Request
Give as a JSON list of strings, one string per line and no blank lines, the part of the records that opens with the line containing "Copy YAML code to clipboard" and closes with the line containing "click(x=565, y=43)", both of those lines included. Leave the pictures out.

Source data
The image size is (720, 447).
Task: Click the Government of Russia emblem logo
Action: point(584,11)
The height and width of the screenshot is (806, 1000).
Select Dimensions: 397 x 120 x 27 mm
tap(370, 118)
---
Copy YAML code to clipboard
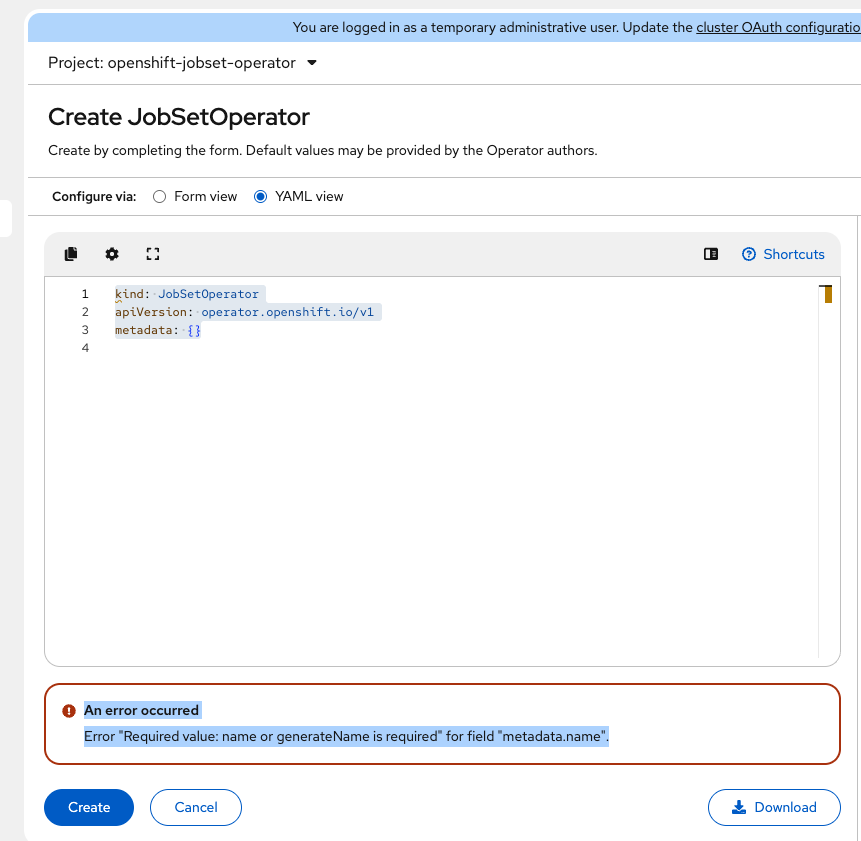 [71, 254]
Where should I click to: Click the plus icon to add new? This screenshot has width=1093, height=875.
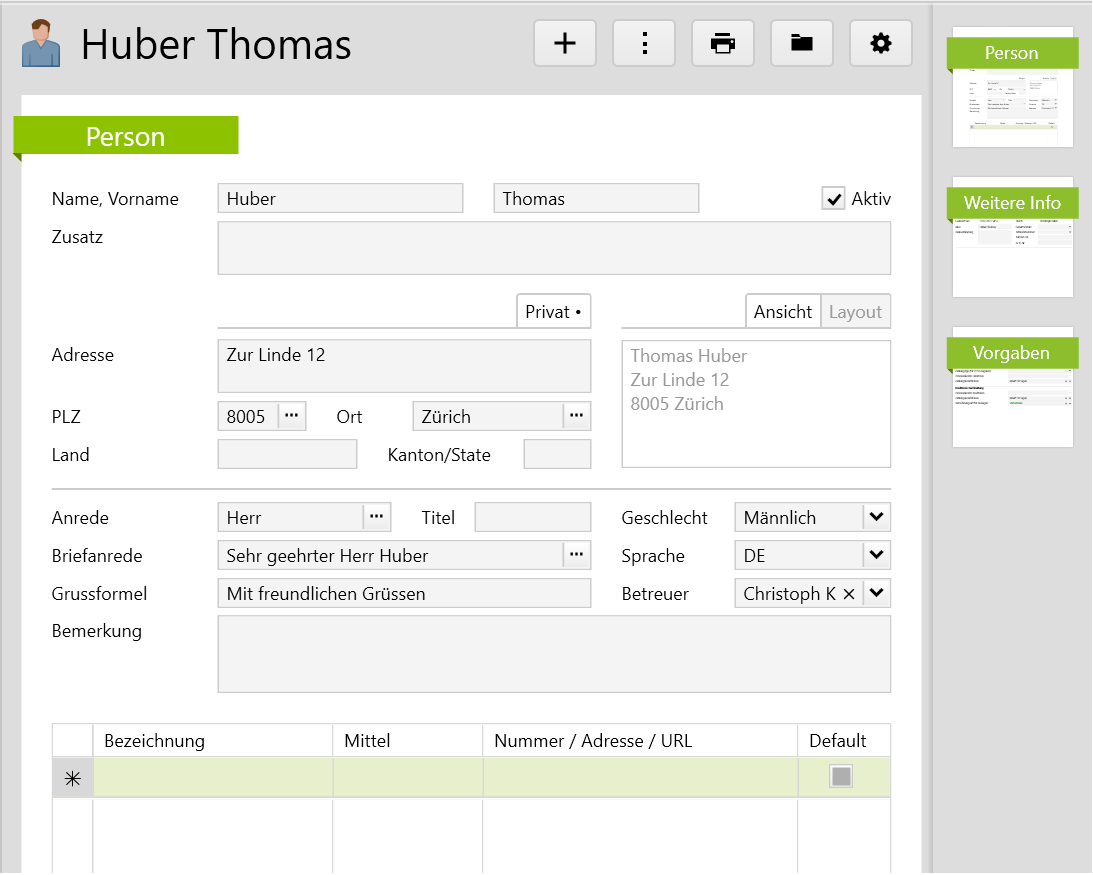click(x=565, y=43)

Full solution
[
  "Copy YAML code to clipboard",
  " [71, 254]",
  "Where should I click to: Click the plus icon to add new? This screenshot has width=1093, height=875.",
  "click(x=565, y=43)"
]